■ Extracted text:
■ ■ ■ ■

On Tue, Nov 09, 2004 at 05:20:50PM -0500, Aaron Sherman wrote:
: I'm still troubled by the export trait as I read S11. I like not having
: to write a new subroutine in a procedural module and THEN go back up and
: edit @EXPORT. That's good.
: 
: But, it seems to me that:
: 
:       module MyHTML {
:               # Wherein I pretend to have written an HTML module
:               # but really just re-brand Perl5ish CGI.pm
:               use CGI :html4;
:               sub hr(...) is export;
:               sub p(...) is export;
:               ...
:       }
: 
: is a lot of work to go through, and it also requires that I correctly
: reproduce the prototypes (although if "..." worked as I have it above,
: then that would not be a concern).

The glib answer is that maybe some kinds of things should be hard.

■ ■ ■ ■

■ Data provided:
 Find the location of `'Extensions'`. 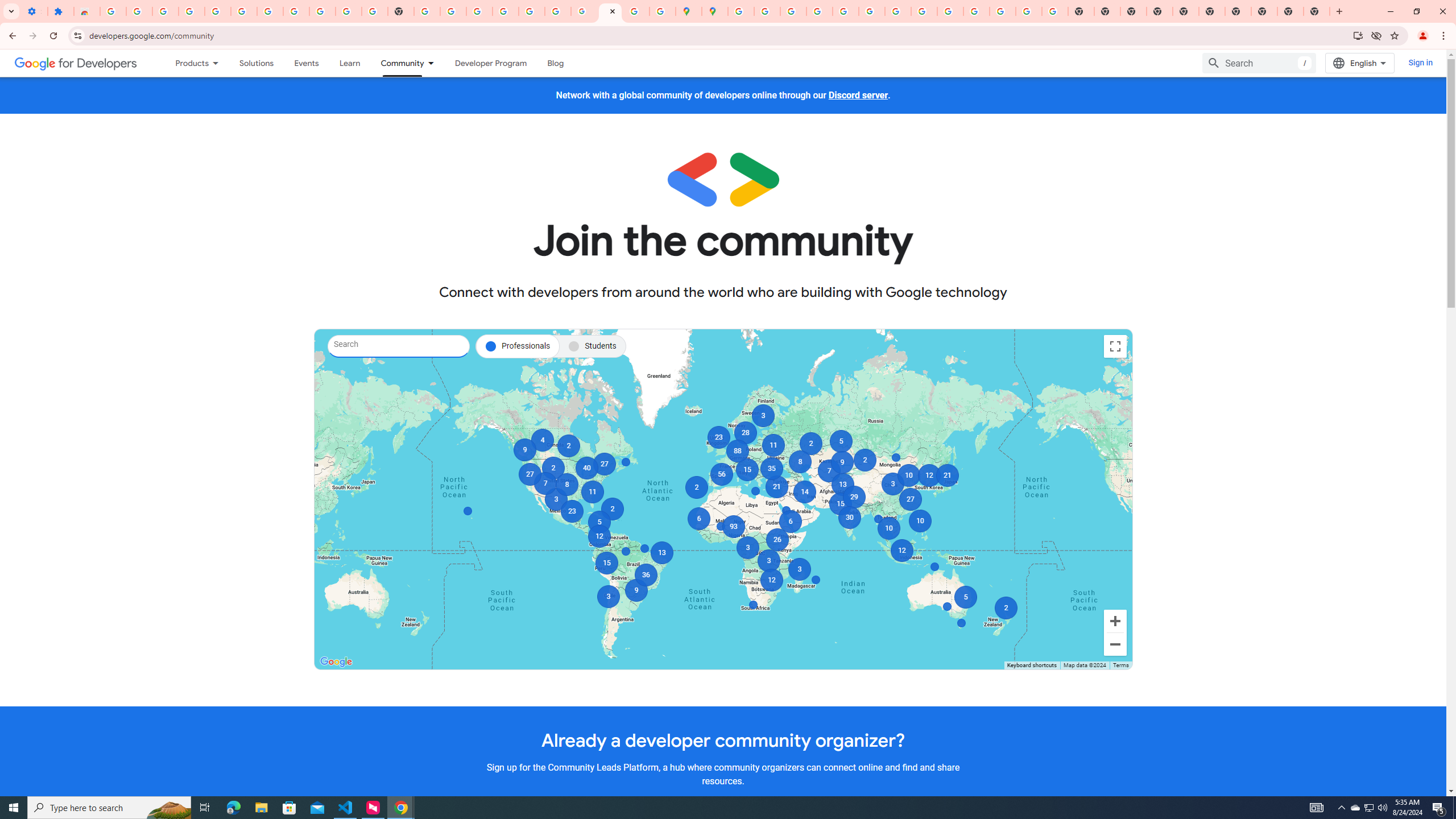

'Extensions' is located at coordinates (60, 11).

■ ■ ■ ■

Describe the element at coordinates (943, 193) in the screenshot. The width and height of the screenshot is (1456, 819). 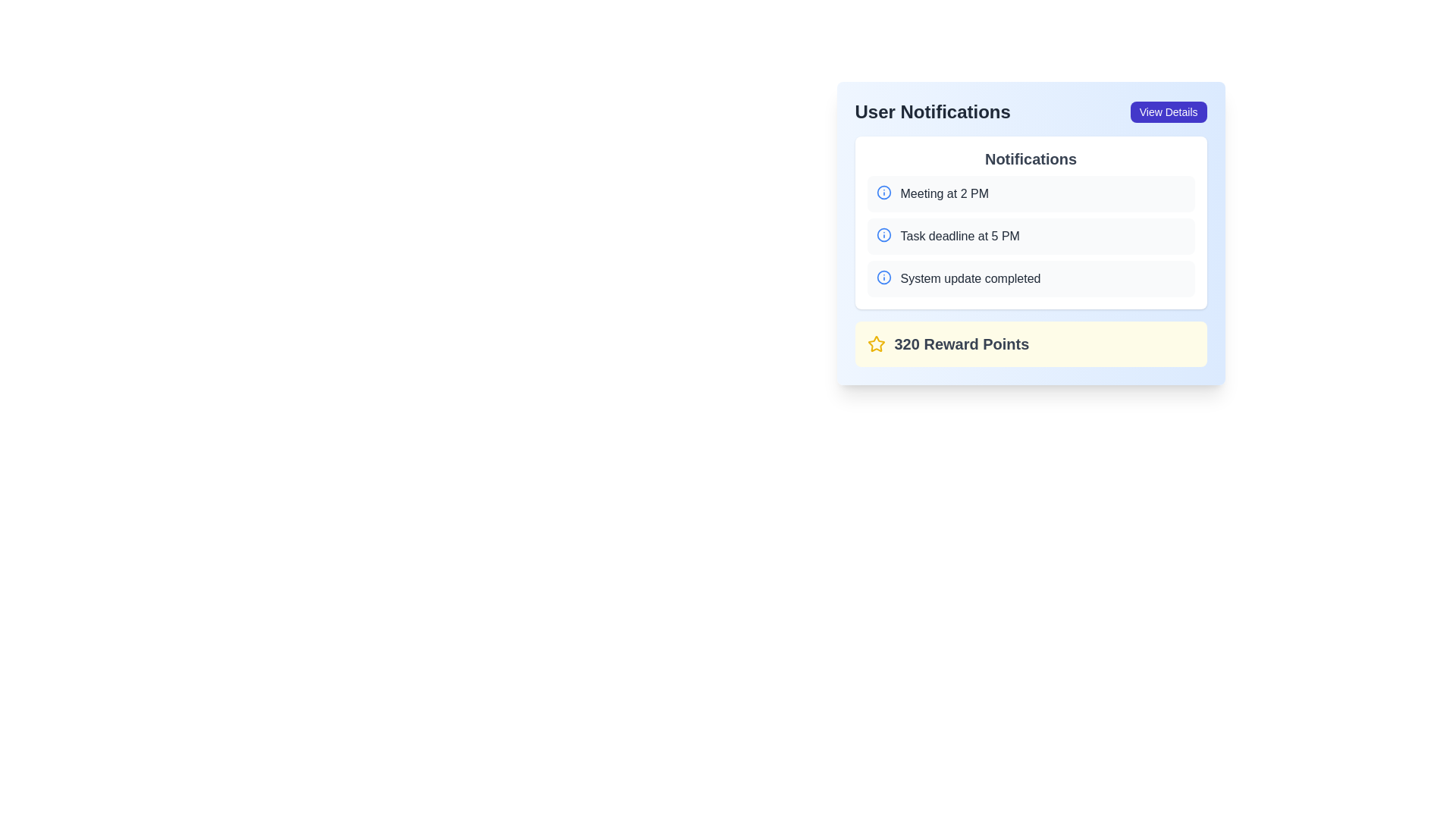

■ ■ ■ ■

■ Tasks for this exercise:
1. In the message about the export trait, which module and tag does the MyHTML example use?
2. Duplicate the stretch of the message about the export trait from "On Tue, Nov" through "edit @EXPORT. That's good.".

■ Response list:
1. It uses CGI with the :html4 tag (`use CGI :html4;`).

2.
On Tue, Nov 09, 2004 at 05:20:50PM -0500, Aaron Sherman wrote:
: I'm still troubled by the export trait as I read S11. I like not having
: to write a new subroutine in a procedural module and THEN go back up and
: edit @EXPORT. That's good.